## [Instructions for the task]
Everything from the line holding "Close the Tenant details dialog with X icon" through the last line of the data, and nothing else, should be retyped exactly, with no pictures.
*-*-*
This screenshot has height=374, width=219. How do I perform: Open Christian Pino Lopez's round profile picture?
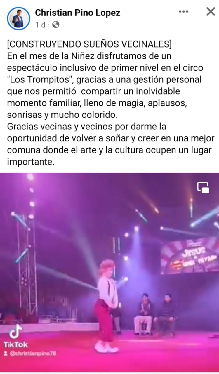pos(18,18)
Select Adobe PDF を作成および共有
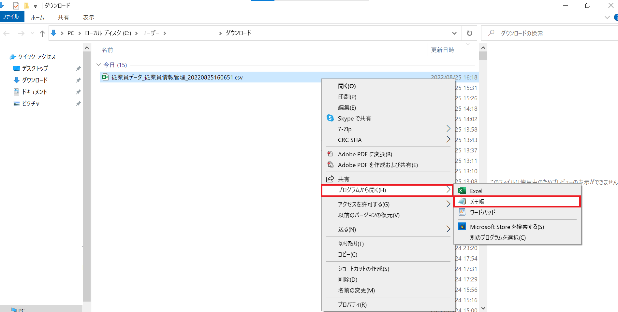This screenshot has height=312, width=618. [377, 165]
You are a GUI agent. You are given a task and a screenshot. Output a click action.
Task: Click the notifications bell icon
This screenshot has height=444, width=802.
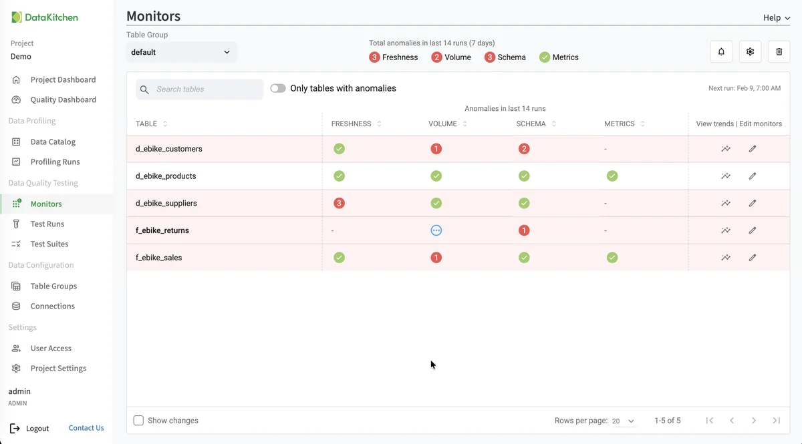(720, 51)
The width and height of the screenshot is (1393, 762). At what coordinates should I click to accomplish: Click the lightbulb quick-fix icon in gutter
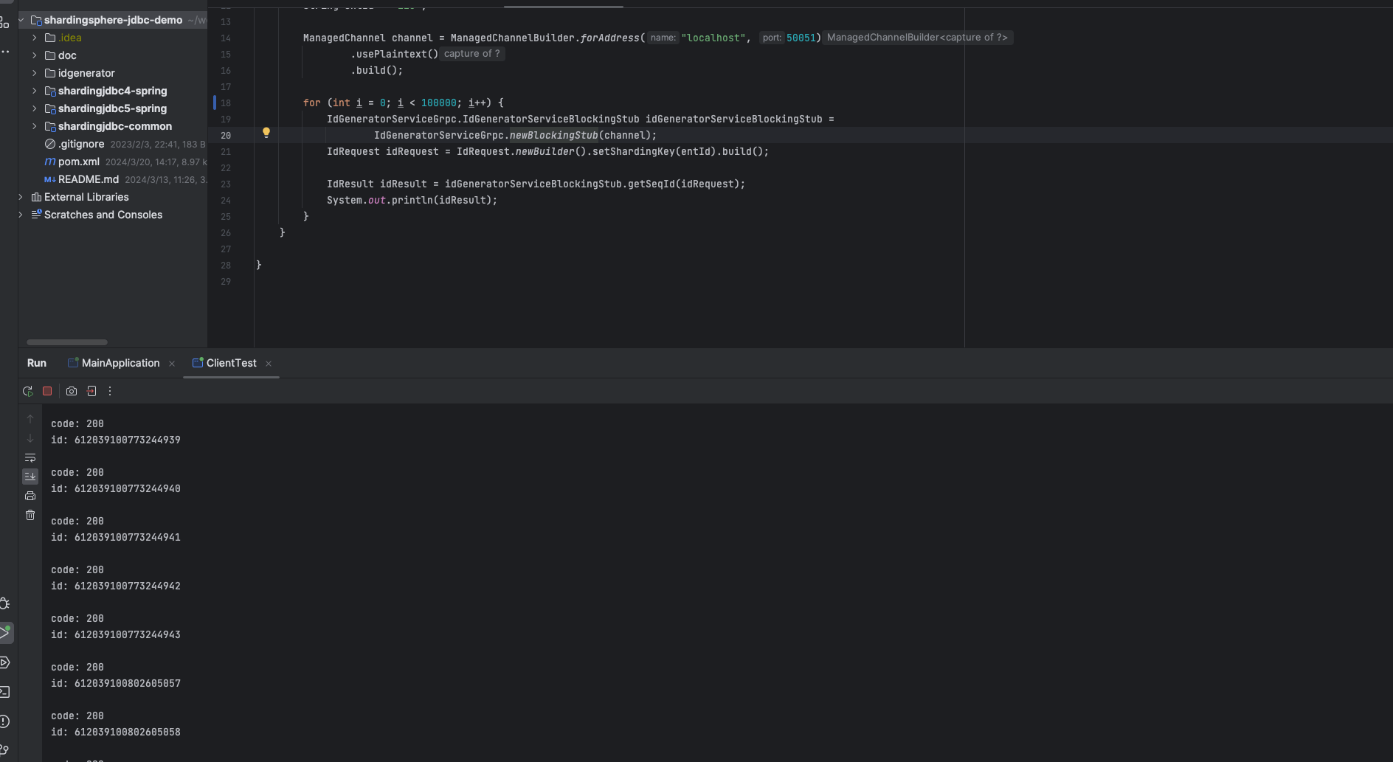click(266, 133)
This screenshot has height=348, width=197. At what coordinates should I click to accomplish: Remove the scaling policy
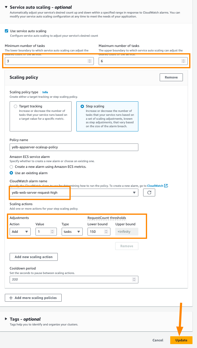[171, 77]
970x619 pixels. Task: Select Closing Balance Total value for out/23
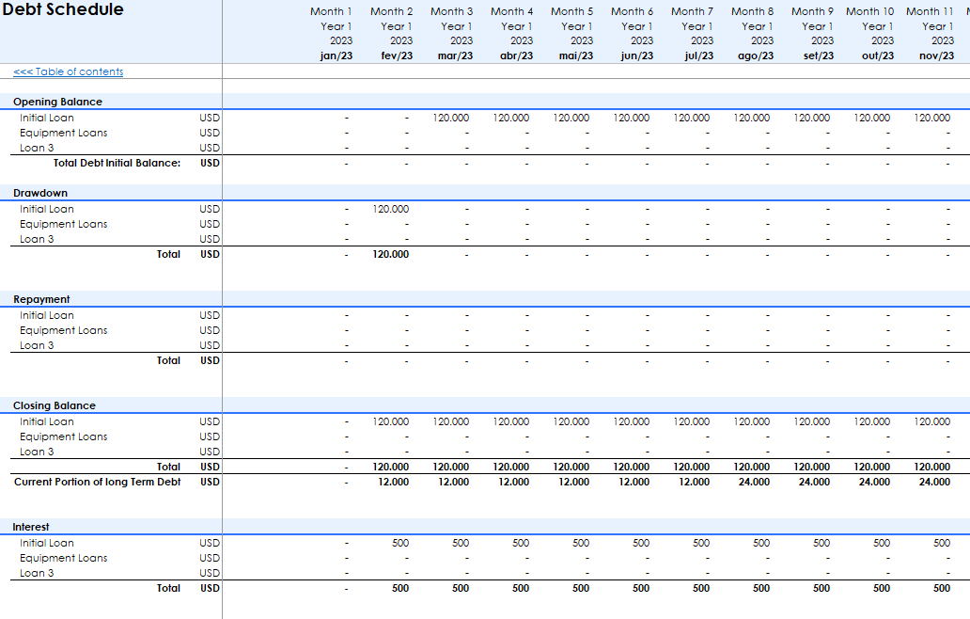872,467
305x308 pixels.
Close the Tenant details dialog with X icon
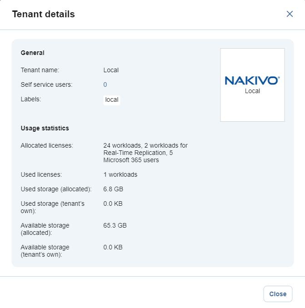point(290,14)
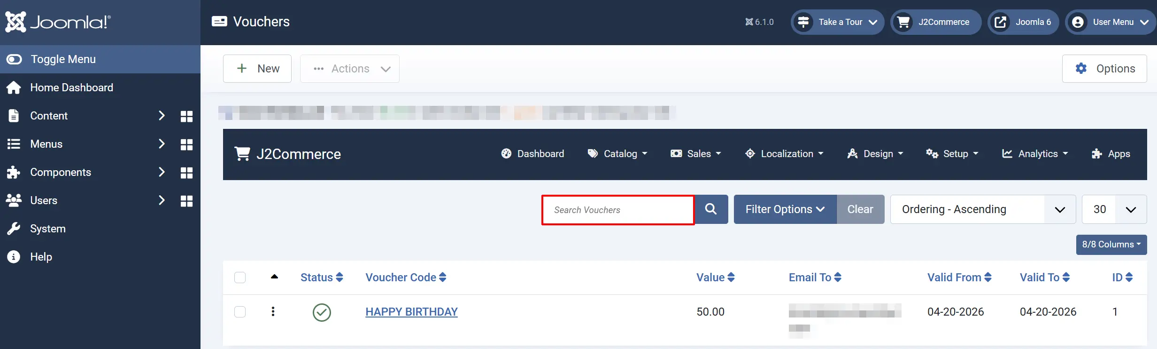Open the Users dashboard grid icon

pyautogui.click(x=187, y=201)
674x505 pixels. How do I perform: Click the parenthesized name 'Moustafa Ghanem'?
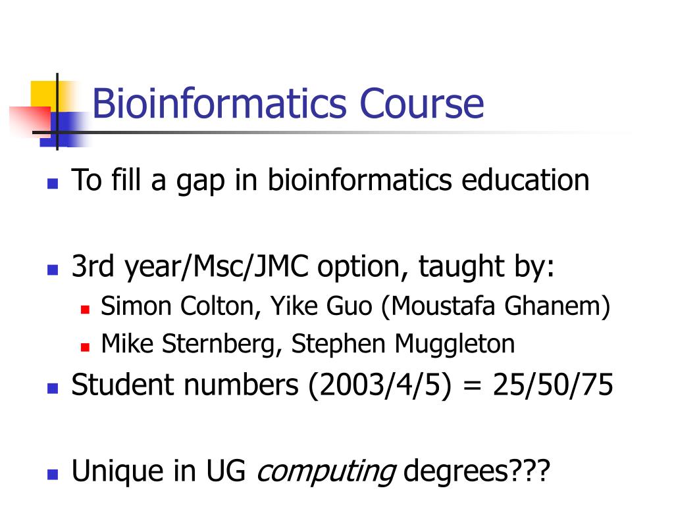point(496,306)
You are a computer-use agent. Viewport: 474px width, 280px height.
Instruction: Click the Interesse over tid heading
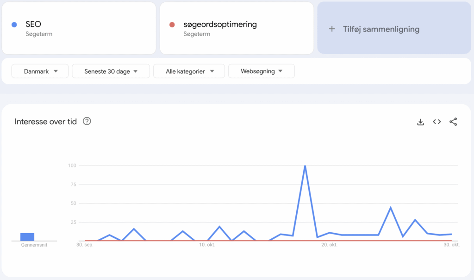[46, 121]
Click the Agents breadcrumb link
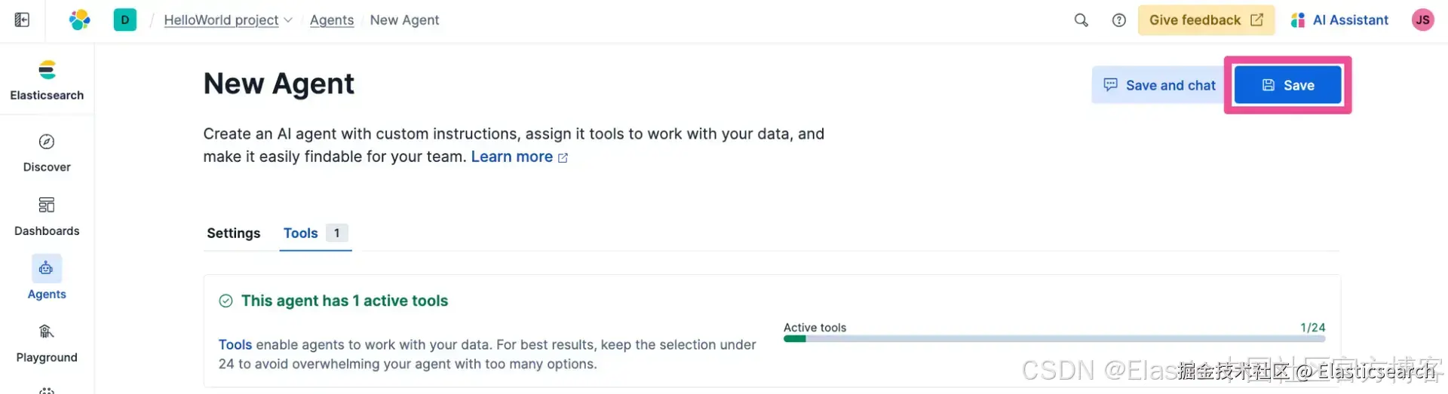 point(331,20)
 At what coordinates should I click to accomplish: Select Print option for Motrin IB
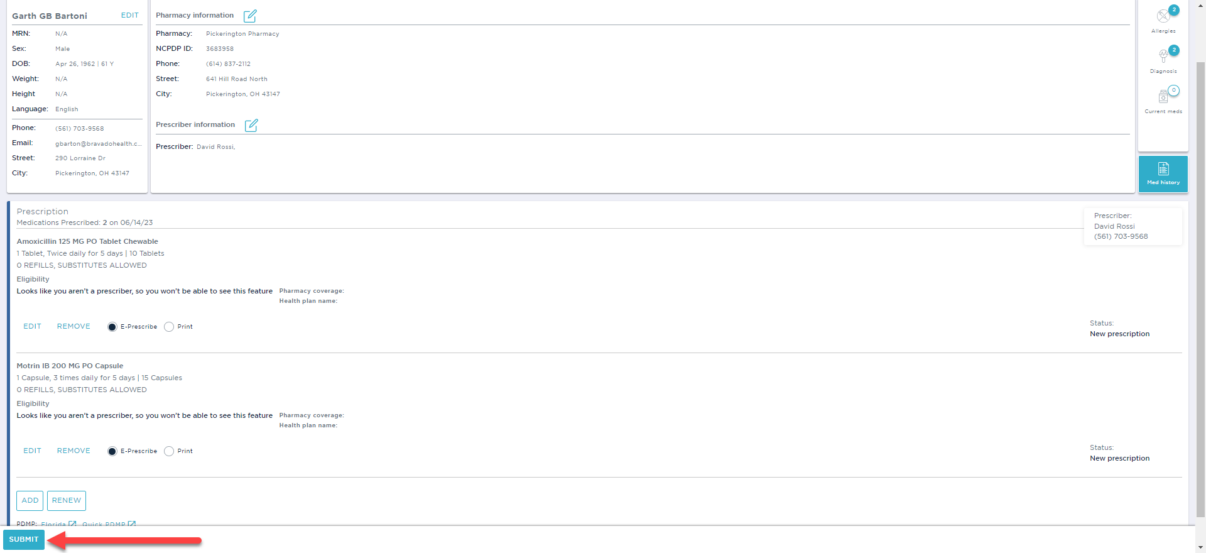pos(169,451)
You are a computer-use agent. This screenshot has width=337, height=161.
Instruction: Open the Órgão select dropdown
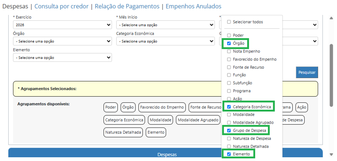click(62, 41)
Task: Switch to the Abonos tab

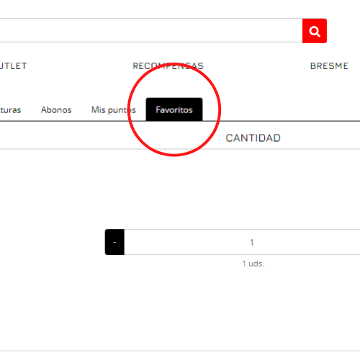Action: coord(56,110)
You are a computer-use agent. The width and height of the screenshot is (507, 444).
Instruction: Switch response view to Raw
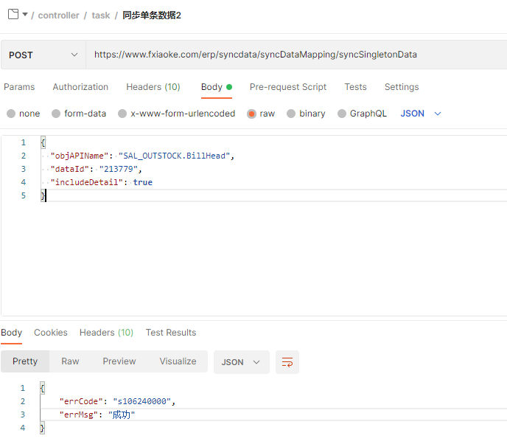pos(71,361)
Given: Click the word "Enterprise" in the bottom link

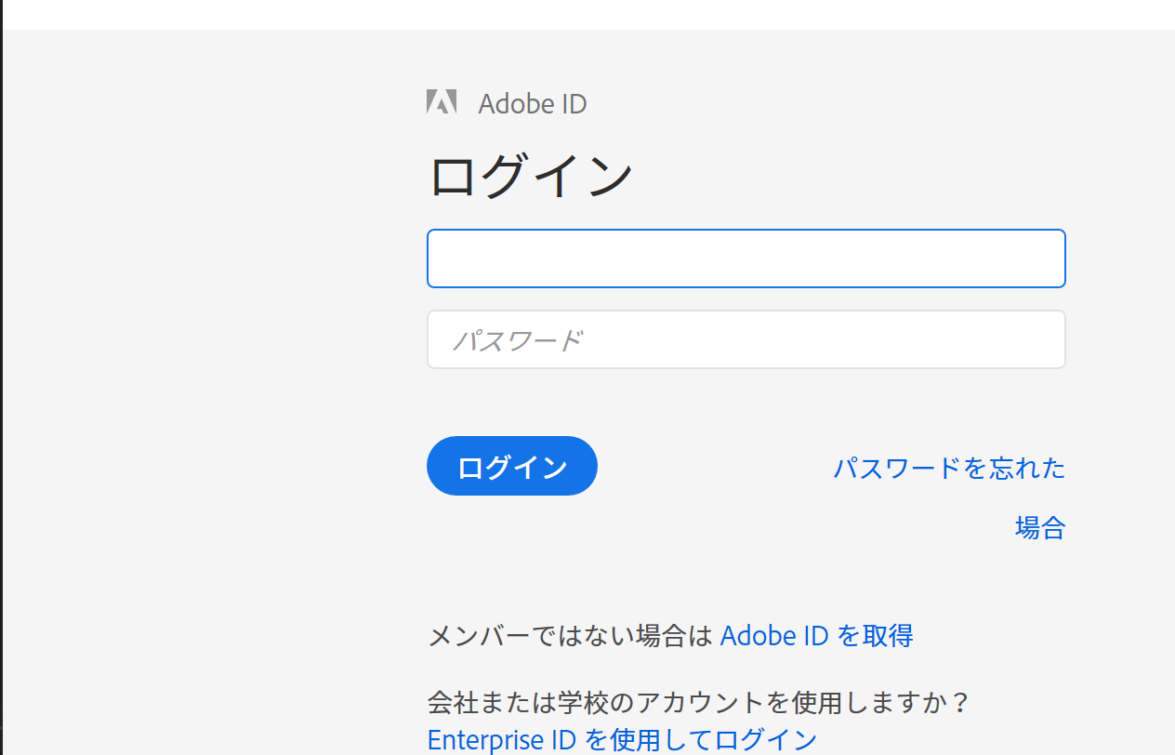Looking at the screenshot, I should [485, 740].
*-*-*
## [Exercise output]
Close the Tenant details dialog with X icon
point(290,14)
Open the Users dashboard grid icon

pyautogui.click(x=187, y=201)
674x505 pixels. How do I perform: Click the parenthesized name 'Moustafa Ghanem'?
point(496,306)
You are a computer-use agent. Viewport: 474px width, 280px height.
Instruction: Click the Interesse over tid heading
[46, 121]
Click the Agents breadcrumb link
 point(331,20)
 At what coordinates should I click to accomplish: Select Print option for Motrin IB
pos(169,451)
You are a computer-use agent. This screenshot has width=337, height=161.
Instruction: Open the Órgão select dropdown
click(62, 41)
Task: Switch to the Abonos tab

Action: coord(56,110)
You are a computer-use agent. The width and height of the screenshot is (507, 444).
Instruction: Switch response view to Raw
pos(71,361)
Given: Click the word "Enterprise" in the bottom link

Looking at the screenshot, I should [485, 740].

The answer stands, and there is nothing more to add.